There's the piece of art itself: central, maybe in a nice frame or something. Then there's the doodle on the side. And sometimes, that doodle has more to say than the artist. In the case of Guest of Cindy Sherman, the doodle is Paul Hasegawa-Overacker, better known as "Paul H-O," the gadfly host of public television's Gallery Beat, a '90s-era snarkcast. After a while, Paul became that show's former host and the current boyfriend of an internationally celebrated art star. Then he became her former boyfriend and the host of nothing.

Guest of Cindy Sherman, as this giddy, deceptively deep self-portrait implies, has less to do with the chameleonic photographer herself than it does the warping auras of competing fame bubbles. Still, there's more raw, revealing stuff about Sherman (not to mention other artists and their disgusting publicists) than in most examinations. H-O, working with editor Tom Donahue, includes his original interviews with Sherman: charming footage of the artist in her studio, laughing, being coy. It's the beginning of their courtship. We also go to the Hamptons, cruise on a private plane, and see the transition from his shitty Brooklyn apartment to a multimillion-dollar lifestyle and back.
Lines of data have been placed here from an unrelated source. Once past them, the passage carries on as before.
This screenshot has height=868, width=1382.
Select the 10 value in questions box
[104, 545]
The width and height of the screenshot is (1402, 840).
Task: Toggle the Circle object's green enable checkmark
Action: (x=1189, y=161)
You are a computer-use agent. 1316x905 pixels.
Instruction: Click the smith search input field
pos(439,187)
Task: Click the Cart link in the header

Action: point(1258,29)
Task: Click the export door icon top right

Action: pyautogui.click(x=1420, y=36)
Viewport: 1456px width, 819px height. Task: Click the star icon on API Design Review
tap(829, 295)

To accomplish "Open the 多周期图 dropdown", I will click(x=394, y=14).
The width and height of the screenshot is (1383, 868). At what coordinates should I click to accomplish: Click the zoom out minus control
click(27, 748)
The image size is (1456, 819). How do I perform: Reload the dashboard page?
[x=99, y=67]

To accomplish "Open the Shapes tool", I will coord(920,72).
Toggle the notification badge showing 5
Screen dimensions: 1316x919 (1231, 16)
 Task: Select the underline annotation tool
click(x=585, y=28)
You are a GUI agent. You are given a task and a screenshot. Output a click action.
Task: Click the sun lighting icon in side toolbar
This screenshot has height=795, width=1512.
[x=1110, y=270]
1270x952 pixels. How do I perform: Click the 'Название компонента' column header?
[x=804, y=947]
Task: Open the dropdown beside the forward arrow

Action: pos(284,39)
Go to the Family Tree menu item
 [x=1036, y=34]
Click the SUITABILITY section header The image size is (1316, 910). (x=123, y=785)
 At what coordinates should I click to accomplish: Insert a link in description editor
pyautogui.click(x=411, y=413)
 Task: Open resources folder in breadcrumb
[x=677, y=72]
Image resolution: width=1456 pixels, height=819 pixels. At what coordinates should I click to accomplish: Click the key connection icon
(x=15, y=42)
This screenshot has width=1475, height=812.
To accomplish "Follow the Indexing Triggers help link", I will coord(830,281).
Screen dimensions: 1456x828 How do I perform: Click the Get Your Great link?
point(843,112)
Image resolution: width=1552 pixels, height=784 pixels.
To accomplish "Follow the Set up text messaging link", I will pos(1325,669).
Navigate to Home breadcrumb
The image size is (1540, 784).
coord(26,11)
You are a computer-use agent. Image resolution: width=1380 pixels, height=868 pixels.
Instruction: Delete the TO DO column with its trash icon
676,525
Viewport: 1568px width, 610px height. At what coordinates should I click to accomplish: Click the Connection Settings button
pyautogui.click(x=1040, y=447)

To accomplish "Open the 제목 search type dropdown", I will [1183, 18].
Ultimately, the doc arrives at a Kaufmanesque notion of identity theft, and while the filmmaker-subject flatters himself as an equal to Sherman, there's an irony (explored in a public bit of radio therapy) about Paul's ego being undermined by a professional ghost. With unusual access, Guest of Cindy Sherman talks to other shadow people, like Elton John's companion, David Furnish, resulting in some painful admissions. Are these just insecure men learning about what women have long dealt with? Perhaps. Not a bad idea to put in a movie.